RECORDS SUPPLIED
⟨

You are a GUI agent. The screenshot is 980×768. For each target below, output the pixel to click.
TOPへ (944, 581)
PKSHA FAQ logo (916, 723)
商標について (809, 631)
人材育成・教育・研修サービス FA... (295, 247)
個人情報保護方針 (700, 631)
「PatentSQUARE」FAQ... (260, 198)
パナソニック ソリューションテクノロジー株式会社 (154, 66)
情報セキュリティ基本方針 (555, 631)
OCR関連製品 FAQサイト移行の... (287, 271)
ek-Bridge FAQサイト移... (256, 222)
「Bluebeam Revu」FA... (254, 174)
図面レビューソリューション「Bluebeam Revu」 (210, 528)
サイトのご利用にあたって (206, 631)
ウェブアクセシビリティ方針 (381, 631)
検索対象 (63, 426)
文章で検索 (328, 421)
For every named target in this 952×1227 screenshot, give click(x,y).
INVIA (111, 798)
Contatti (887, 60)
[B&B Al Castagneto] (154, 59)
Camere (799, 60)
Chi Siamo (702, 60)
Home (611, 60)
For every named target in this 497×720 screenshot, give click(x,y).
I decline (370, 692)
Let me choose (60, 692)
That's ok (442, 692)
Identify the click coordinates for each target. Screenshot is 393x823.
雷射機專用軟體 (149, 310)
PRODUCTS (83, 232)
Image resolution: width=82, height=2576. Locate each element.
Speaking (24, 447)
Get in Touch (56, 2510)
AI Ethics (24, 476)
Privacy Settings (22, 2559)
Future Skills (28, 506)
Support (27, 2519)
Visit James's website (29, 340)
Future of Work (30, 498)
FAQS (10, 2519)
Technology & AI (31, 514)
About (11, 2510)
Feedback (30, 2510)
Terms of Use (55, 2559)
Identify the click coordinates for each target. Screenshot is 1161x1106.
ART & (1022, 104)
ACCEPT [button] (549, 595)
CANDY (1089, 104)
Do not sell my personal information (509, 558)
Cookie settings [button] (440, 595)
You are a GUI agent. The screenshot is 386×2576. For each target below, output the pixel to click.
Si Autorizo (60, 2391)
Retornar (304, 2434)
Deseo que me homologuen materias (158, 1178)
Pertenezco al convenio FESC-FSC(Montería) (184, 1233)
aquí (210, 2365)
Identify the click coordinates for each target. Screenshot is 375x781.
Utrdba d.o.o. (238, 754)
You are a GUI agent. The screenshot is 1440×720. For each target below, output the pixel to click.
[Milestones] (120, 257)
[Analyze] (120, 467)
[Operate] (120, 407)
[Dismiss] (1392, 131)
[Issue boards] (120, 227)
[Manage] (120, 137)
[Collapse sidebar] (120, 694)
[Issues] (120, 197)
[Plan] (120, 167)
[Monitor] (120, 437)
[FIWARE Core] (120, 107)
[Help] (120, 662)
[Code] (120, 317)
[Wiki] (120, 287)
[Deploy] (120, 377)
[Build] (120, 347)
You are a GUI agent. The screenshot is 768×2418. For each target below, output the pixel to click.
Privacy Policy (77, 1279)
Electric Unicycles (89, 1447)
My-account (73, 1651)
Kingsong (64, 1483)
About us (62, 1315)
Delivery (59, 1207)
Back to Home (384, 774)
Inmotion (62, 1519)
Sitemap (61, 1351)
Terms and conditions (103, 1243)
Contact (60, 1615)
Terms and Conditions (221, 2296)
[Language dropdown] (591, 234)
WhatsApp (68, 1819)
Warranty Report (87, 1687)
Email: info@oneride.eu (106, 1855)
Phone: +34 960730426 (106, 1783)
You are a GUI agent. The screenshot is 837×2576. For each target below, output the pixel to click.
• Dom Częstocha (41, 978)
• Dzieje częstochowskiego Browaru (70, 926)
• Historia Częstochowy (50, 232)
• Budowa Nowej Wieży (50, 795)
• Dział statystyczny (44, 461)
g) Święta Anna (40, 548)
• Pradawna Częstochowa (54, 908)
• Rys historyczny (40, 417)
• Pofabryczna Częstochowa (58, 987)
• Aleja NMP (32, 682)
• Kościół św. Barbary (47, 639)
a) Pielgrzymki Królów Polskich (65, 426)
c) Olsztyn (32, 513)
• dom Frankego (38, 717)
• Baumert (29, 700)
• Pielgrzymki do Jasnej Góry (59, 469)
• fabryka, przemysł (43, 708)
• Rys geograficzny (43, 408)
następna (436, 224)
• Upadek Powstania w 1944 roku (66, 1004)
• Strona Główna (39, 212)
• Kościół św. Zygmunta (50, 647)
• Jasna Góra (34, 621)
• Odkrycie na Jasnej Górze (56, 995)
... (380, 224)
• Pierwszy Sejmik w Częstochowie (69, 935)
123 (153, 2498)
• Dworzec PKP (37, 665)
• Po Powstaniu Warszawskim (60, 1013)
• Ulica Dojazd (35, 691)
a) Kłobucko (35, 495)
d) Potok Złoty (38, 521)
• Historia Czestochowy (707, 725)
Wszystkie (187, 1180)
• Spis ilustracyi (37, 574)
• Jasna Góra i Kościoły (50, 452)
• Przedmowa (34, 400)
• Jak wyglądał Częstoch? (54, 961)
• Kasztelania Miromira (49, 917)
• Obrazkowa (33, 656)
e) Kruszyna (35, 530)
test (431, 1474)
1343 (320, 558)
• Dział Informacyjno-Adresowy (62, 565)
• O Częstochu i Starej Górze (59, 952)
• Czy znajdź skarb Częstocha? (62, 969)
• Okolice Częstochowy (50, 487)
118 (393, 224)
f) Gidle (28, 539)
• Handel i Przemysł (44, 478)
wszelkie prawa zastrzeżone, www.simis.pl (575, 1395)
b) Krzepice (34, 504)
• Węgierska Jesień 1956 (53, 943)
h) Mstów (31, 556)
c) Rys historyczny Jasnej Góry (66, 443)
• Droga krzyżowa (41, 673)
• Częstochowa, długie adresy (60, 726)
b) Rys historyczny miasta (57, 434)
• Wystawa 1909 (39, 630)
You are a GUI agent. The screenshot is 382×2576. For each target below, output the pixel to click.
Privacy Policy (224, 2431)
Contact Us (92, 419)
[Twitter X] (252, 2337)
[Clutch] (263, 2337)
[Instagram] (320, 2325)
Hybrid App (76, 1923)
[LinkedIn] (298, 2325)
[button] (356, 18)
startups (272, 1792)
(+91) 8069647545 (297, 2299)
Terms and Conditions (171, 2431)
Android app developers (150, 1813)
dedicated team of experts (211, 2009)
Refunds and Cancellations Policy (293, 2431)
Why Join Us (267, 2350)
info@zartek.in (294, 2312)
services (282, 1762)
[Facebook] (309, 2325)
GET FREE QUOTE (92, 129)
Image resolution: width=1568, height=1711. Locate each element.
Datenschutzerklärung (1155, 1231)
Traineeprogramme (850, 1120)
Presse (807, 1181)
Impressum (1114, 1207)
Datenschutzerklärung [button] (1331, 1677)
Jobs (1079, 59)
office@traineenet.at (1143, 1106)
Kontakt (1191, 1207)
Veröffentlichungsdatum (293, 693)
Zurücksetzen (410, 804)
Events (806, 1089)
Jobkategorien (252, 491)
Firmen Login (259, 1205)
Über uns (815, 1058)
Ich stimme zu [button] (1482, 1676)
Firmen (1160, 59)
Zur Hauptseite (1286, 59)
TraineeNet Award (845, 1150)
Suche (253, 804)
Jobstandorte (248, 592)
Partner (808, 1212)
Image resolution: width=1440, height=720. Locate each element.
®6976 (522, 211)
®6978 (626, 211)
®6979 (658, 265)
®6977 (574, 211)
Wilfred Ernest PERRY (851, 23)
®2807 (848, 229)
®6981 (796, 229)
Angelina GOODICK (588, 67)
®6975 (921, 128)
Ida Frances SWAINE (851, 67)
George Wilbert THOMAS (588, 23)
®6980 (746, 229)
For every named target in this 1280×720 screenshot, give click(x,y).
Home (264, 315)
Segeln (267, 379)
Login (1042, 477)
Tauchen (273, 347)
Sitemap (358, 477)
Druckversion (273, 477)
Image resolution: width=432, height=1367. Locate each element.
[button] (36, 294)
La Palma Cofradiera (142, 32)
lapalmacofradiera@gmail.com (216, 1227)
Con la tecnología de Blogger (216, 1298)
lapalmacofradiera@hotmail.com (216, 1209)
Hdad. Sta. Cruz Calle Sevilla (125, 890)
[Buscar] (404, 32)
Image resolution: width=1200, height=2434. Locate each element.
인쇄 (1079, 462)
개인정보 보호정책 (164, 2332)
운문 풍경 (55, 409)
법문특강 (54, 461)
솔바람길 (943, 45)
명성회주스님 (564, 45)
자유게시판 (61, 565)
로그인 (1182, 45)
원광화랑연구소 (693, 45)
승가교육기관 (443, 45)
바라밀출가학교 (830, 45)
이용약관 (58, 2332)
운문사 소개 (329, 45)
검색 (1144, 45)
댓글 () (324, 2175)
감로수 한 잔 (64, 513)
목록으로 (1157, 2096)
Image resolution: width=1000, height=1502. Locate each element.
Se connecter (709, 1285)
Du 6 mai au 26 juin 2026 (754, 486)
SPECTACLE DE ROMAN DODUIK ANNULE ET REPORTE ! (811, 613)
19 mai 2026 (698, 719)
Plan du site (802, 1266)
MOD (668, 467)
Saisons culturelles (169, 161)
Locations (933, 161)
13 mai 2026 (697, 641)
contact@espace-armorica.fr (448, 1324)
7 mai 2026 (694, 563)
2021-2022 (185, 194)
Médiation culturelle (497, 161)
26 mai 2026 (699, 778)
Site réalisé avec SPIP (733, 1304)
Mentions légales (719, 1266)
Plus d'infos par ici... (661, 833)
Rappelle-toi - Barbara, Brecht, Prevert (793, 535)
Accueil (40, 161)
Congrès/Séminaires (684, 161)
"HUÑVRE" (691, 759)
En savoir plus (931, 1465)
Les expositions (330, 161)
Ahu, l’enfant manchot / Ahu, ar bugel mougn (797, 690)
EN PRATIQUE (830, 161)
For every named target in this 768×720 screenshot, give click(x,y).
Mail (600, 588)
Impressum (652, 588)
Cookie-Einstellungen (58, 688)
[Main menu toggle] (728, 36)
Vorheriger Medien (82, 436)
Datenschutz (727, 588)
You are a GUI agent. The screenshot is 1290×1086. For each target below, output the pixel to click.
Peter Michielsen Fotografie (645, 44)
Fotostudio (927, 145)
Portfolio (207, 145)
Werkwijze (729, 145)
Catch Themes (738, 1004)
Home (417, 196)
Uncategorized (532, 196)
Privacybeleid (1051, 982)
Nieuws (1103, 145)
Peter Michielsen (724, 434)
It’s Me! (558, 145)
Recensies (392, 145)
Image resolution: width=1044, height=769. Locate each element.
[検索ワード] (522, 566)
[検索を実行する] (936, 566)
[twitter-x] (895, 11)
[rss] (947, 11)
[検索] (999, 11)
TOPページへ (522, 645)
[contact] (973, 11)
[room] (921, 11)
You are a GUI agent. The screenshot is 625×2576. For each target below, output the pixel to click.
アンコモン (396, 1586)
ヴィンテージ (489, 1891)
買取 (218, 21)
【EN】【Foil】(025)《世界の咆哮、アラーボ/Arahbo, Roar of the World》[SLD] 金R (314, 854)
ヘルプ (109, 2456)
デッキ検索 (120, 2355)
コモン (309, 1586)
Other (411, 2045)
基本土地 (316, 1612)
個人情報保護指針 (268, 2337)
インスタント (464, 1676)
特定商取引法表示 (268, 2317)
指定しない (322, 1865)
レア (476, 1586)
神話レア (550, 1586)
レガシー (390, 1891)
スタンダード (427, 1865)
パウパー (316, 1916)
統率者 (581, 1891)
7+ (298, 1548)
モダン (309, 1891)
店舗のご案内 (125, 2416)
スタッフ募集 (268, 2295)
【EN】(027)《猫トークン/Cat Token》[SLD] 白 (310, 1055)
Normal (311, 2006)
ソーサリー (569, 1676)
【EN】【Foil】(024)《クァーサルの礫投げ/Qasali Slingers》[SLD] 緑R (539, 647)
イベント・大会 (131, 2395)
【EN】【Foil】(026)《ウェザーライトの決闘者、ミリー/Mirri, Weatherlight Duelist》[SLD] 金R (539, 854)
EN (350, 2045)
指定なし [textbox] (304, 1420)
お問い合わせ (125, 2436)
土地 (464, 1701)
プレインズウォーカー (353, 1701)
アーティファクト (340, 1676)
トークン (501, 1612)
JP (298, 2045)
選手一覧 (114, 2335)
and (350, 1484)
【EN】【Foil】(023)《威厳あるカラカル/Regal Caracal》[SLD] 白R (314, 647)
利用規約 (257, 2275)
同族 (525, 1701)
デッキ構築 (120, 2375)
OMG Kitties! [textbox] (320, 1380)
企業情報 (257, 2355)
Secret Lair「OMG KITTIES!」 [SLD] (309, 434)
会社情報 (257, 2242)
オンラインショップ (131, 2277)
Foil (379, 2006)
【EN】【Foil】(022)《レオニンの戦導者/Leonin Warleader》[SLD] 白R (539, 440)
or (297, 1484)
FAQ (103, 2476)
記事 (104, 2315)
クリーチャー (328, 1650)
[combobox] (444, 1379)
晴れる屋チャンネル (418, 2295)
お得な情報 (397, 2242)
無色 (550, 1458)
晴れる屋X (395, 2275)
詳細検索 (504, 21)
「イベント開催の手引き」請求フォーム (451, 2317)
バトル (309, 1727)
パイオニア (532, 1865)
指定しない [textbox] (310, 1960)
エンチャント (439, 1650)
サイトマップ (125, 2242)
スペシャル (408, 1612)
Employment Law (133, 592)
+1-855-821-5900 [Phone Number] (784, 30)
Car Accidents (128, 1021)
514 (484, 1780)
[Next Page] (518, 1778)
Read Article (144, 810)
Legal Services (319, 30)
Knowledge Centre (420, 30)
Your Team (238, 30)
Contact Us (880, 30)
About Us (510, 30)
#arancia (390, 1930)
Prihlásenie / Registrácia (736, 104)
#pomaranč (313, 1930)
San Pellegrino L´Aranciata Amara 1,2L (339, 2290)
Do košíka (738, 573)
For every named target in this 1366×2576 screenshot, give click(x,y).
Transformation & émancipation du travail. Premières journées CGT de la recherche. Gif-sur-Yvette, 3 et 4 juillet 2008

⟩

DIRECTIONS
Please rewrite the data between the lines holding "You are a GUI agent. The screenshot is 625×2576." and "モダン (309, 1891)", inclusive, with "Standard" in place of "スタンダード" and all else left as it is.

ANSWER TO THE PROBLEM
You are a GUI agent. The screenshot is 625×2576. For each target below, output the pixel to click.
アンコモン (396, 1586)
ヴィンテージ (489, 1891)
買取 (218, 21)
【EN】【Foil】(025)《世界の咆哮、アラーボ/Arahbo, Roar of the World》[SLD] 金R (314, 854)
ヘルプ (109, 2456)
デッキ検索 (120, 2355)
コモン (309, 1586)
Other (411, 2045)
基本土地 (316, 1612)
個人情報保護指針 (268, 2337)
インスタント (464, 1676)
特定商取引法表示 (268, 2317)
指定しない (322, 1865)
レア (476, 1586)
神話レア (550, 1586)
レガシー (390, 1891)
Standard (427, 1865)
パウパー (316, 1916)
統率者 (581, 1891)
7+ (298, 1548)
モダン (309, 1891)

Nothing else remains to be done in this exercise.